Let's pause now for a view of these events from a different angle.

Right about now, Sue was walking out the back door of the house. She had been in the kitchen listening to dad play with the kids.

"Ross, that looked too easy"

"Jim, that looked way to easy"

"Okay, watch this (Vern), I'll bet more speed will do the trick!"

So Sue comes out to see her family playing together. It's a mother's moment. As she steps out the back door, and I am not making this up, she sees me launch ABOVE the roof of the shed behind the house and just keep going up, and up, and up ....

She's a little taken aback.

Actually so were the boys and that was getting harder to do.

I, on the other hand, am shooting up so high that the earth starts to pull away like you see on the NASA films.

NOW you can call me a rocket scientist.

It was like an out of body experience, looking down at the earth, except I was still in my body and, from my new heightened view, I realize that the dirt pile was surrounded by BIG rocks and boulders that had been dug out of the ground.

Ah ... nuts. Experience tells me that this is going to hurt.

It looks to me, from my vantage point, that I was going to hit one of the boulders when I returned from space, sans parachute. Survival instinct kicks in and I:
  • Kick the bike away from me. I do NOT want that bike landing under or on me.
  • Start to flap my arms in preparation for a landing.
I'm not proud of that last one, but it actually worked. Ask Sue. She sees me reach the apogee, kick the bike away and start to flap and hover.

Come to think of it, I actually am proud of my flapping arms, since it worked. Honest. I managed to maneuver between two big rocks and land on my back on the soft(er) dirt.

Whoomp!

I'm lying there on my back counting bones to make sure the count didn't end in an odd number when above me appears the face of an incredulous angel. It's my wife looking down on me (take that to mean whatever you wish) and she asks "Are you all right?!?!?".

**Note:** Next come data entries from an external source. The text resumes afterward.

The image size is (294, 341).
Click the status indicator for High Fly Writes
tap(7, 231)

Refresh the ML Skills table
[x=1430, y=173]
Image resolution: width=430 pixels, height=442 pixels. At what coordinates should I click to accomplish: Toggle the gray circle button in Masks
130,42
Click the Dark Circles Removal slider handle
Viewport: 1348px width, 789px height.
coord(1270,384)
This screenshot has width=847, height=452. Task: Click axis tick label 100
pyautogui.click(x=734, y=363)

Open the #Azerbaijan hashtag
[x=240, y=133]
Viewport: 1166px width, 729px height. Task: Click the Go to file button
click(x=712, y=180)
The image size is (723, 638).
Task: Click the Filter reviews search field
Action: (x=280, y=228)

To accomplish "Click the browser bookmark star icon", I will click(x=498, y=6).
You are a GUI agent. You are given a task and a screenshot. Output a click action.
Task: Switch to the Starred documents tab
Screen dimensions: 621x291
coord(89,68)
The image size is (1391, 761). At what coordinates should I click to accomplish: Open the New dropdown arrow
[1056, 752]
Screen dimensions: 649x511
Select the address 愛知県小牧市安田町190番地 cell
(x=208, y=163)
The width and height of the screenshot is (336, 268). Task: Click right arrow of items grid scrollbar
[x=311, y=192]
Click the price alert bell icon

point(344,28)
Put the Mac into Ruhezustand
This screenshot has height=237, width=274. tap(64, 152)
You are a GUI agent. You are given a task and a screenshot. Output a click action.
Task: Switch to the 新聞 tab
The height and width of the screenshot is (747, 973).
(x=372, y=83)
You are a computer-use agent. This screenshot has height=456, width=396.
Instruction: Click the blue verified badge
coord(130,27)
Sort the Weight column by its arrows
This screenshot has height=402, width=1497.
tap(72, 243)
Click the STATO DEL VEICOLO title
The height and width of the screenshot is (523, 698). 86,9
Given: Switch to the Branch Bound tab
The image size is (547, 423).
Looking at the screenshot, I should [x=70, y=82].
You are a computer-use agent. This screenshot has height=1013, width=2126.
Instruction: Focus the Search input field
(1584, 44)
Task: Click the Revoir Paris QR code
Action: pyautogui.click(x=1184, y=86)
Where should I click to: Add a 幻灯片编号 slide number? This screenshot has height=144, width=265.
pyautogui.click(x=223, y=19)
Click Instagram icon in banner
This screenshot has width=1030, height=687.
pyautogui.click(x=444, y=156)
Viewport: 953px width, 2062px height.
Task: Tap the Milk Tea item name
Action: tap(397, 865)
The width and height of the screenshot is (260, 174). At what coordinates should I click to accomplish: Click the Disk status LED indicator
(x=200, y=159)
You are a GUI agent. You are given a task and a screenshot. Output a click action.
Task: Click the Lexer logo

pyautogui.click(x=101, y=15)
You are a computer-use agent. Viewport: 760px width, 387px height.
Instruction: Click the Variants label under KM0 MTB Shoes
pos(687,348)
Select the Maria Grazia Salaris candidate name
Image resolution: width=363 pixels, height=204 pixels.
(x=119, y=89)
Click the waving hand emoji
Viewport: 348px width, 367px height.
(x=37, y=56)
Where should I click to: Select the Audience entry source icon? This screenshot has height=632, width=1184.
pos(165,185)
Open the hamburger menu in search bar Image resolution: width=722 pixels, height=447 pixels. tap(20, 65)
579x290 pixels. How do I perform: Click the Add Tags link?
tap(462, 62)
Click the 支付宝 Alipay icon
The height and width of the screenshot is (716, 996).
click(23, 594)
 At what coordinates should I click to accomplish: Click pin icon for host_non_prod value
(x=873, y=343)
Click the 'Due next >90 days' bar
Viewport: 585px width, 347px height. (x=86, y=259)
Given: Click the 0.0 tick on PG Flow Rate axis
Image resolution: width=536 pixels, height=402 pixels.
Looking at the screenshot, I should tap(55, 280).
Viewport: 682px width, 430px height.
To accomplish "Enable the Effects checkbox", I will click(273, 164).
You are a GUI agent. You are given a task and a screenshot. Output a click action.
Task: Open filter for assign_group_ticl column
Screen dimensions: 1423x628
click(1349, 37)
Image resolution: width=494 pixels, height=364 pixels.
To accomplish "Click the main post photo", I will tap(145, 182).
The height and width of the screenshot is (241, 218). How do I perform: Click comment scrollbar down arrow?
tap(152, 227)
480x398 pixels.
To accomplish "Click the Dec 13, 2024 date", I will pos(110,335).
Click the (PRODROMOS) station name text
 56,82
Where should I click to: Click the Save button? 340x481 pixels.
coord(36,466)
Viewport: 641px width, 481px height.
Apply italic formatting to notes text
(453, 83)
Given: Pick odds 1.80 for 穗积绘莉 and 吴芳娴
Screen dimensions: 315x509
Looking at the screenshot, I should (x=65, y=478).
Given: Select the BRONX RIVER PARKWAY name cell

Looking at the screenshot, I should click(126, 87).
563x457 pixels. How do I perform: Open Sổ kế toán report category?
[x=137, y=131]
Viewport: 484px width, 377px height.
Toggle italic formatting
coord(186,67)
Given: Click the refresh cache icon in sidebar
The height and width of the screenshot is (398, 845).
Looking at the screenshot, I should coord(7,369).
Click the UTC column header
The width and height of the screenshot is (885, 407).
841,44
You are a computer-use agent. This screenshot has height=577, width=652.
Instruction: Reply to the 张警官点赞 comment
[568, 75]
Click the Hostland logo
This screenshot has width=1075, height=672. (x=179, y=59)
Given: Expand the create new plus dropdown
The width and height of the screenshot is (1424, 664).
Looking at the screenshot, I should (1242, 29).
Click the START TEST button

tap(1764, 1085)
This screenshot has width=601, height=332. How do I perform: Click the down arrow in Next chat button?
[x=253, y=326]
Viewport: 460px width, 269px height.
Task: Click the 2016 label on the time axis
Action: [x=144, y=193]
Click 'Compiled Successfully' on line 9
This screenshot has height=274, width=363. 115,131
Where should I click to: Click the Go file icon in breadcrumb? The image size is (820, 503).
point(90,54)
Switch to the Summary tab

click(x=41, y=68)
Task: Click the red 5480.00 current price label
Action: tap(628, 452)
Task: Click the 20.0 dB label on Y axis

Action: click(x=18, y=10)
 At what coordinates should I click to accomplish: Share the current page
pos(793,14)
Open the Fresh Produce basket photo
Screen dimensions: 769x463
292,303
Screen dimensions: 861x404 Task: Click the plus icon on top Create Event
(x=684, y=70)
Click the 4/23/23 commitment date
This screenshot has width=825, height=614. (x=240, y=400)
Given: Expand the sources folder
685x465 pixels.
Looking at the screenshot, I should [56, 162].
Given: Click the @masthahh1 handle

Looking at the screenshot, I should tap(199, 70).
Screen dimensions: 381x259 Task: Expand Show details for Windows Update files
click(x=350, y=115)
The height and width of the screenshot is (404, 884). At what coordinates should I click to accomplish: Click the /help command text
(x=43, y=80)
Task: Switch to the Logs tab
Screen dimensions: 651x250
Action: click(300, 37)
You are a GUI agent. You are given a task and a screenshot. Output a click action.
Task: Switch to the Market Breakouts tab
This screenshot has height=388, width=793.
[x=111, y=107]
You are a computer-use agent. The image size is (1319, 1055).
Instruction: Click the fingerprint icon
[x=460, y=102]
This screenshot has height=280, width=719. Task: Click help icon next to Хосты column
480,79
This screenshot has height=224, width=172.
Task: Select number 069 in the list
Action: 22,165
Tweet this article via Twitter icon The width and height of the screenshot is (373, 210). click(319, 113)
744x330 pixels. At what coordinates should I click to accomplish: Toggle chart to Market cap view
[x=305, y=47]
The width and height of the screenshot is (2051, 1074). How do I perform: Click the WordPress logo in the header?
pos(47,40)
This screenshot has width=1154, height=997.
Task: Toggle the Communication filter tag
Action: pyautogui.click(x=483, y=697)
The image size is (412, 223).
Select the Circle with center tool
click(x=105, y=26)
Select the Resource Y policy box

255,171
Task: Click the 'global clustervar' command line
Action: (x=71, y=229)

I can't tell if she's concerned or angry, so I'm not sure how to respond. Testing the waters (after I got to an even 206 on the bone count) I said "I'm not sure". I WAS being honest with her. Sort of. This could go either way. I could have said sure, I'm fine, and she would have smacked the snot out of me. Or, I could have said I think I'm injured, and then I'd have to fake it for a few days.

It looked like she calmed down a little bit so I got up and just limped around a little to retest the spousal waters. Okay, the coast was clear.

Then the bad news DID hit me. I still hadn't made it up and over that dirt pile! Plus, I sort of bent the kids new dirt bike.

Not a good day for us rocket scientists.

I figured that riding a dirt bike was a little too risky for me, so I just stuck with my road bike.

There may be crazy car drivers out there on the road, but there are FAR fewer man eating boulders.